Task description
Print out the entries from the line containing "You are a computer-use agent." through the last line, exactly, and print nothing else. Pictures are not copied.

Given information
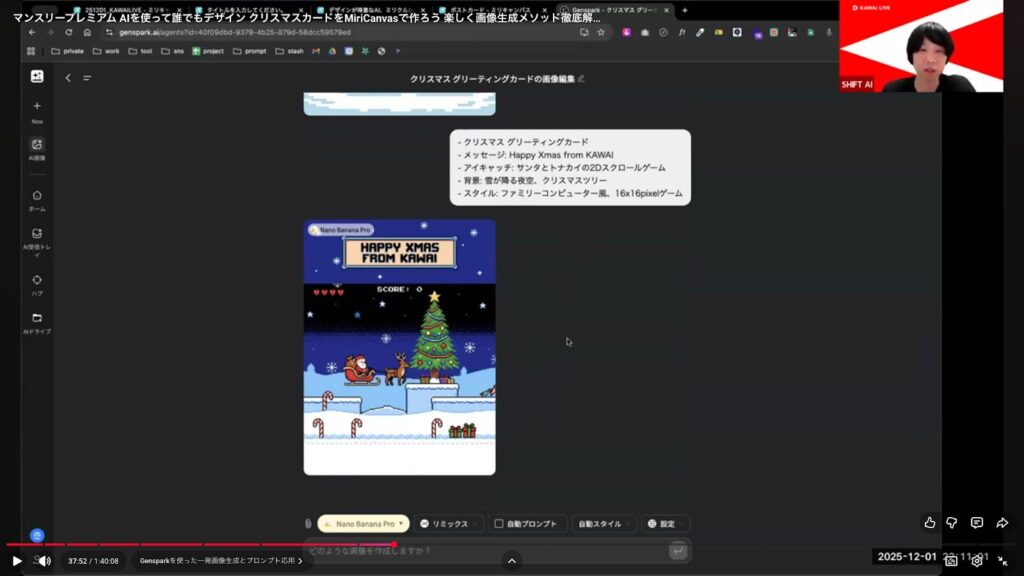Viewport: 1024px width, 576px height.
Task: Open the 'prompt' bookmarks folder
Action: (x=250, y=51)
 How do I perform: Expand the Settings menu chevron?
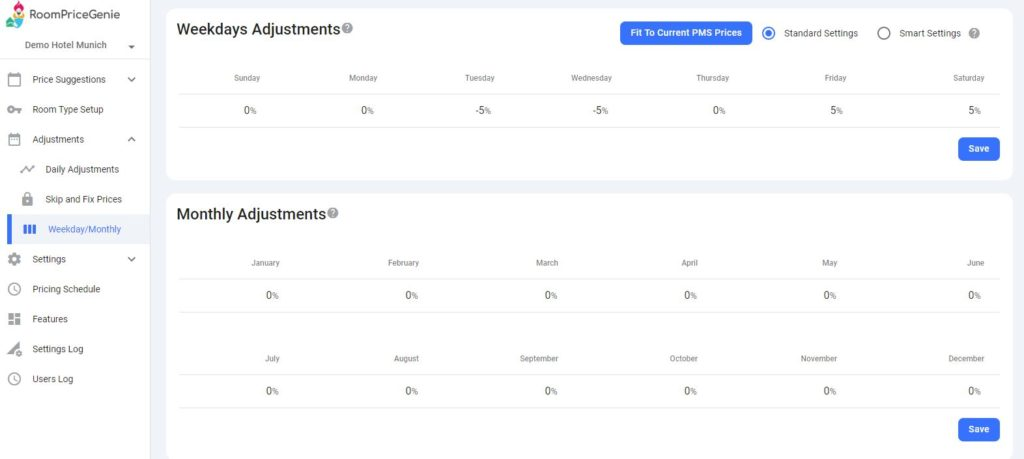[131, 259]
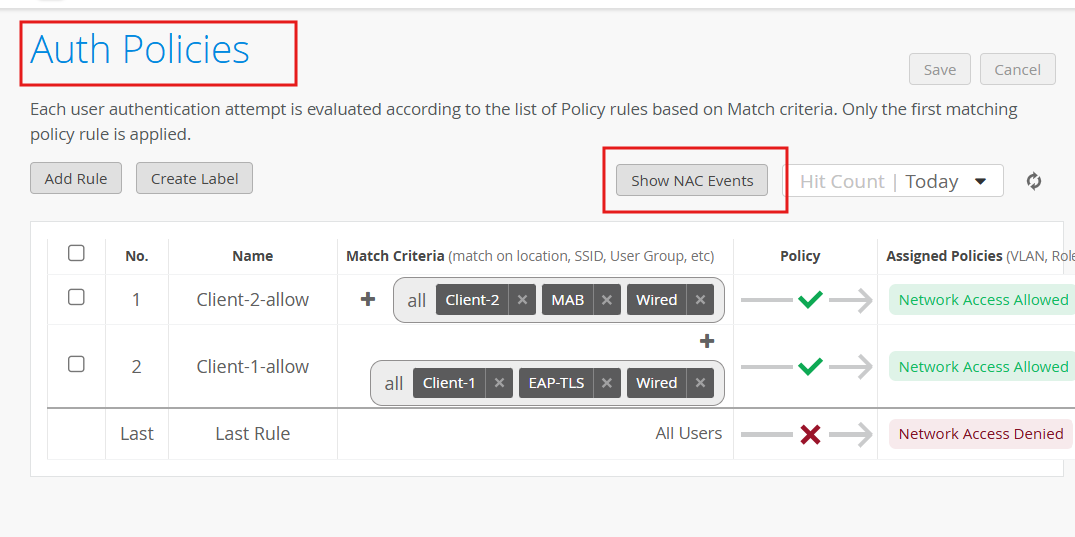Viewport: 1075px width, 537px height.
Task: Remove the EAP-TLS tag from rule 2
Action: pyautogui.click(x=606, y=383)
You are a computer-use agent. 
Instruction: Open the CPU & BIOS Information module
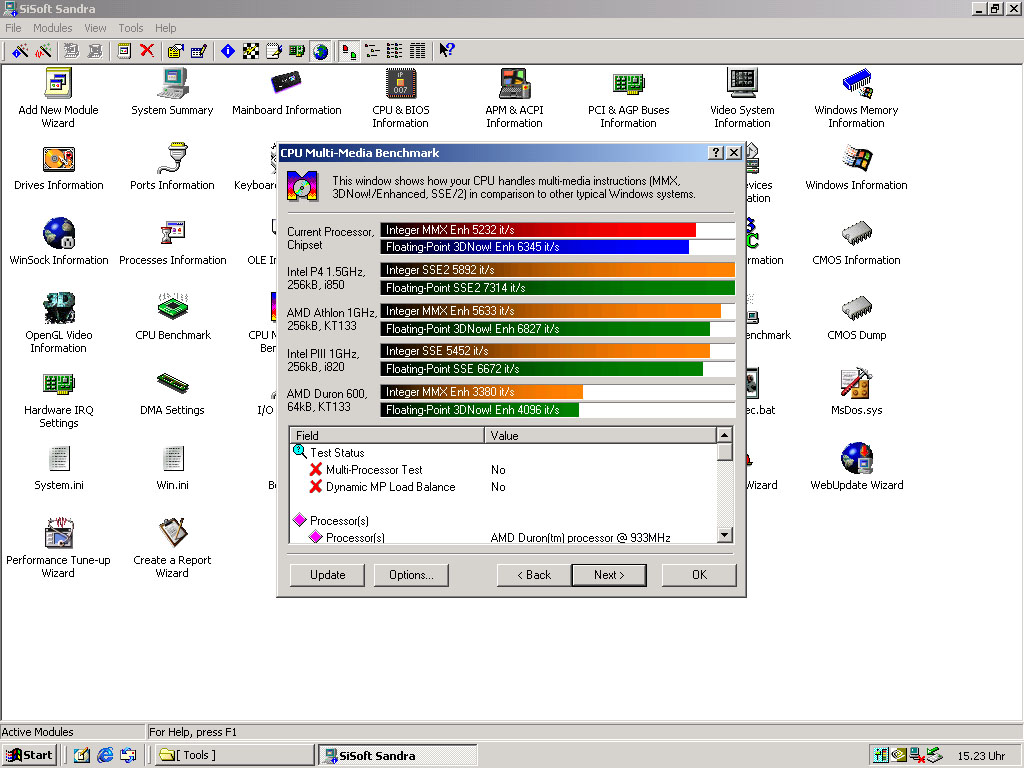[400, 85]
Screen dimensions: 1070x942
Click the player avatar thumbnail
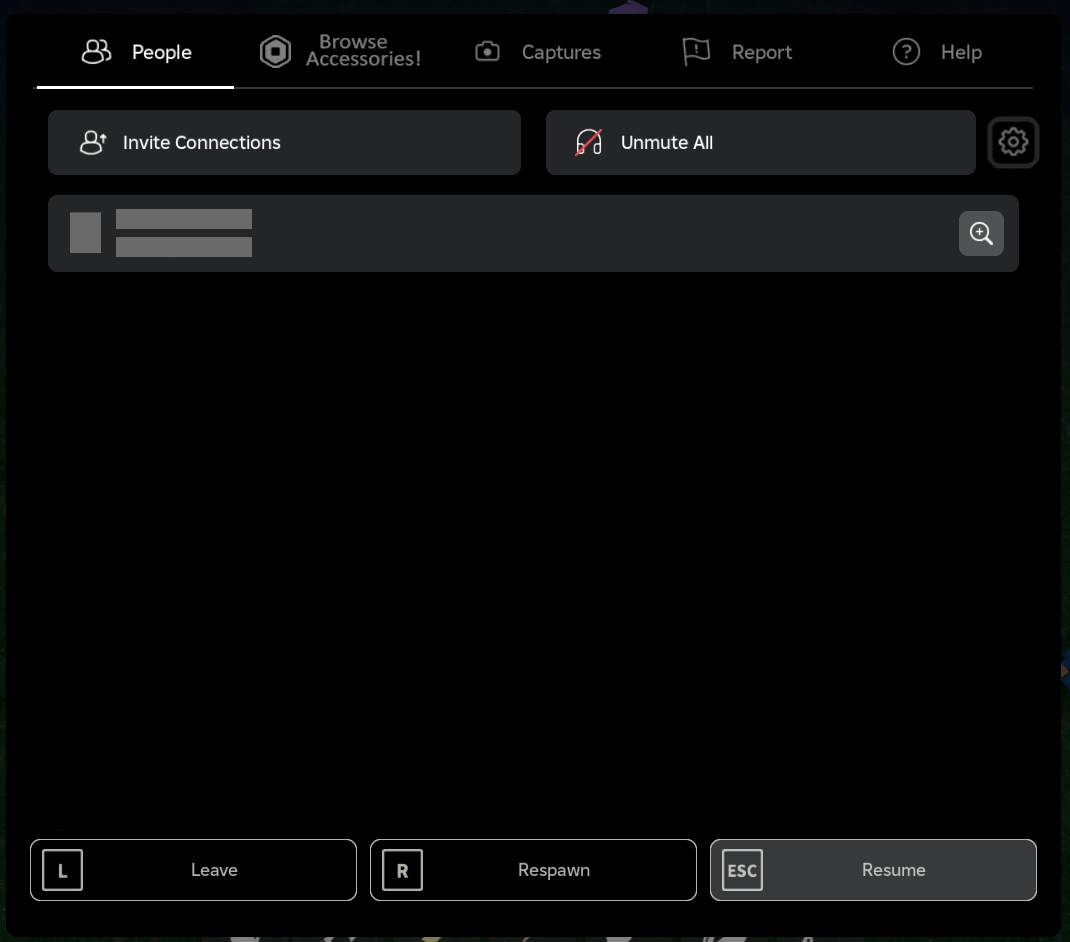pos(85,233)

Result for this exercise
You are a computer-use agent. 
Instruction: Open the CPU & BIOS Information module
[400, 85]
Screen dimensions: 1070x942
Click the player avatar thumbnail
pos(85,233)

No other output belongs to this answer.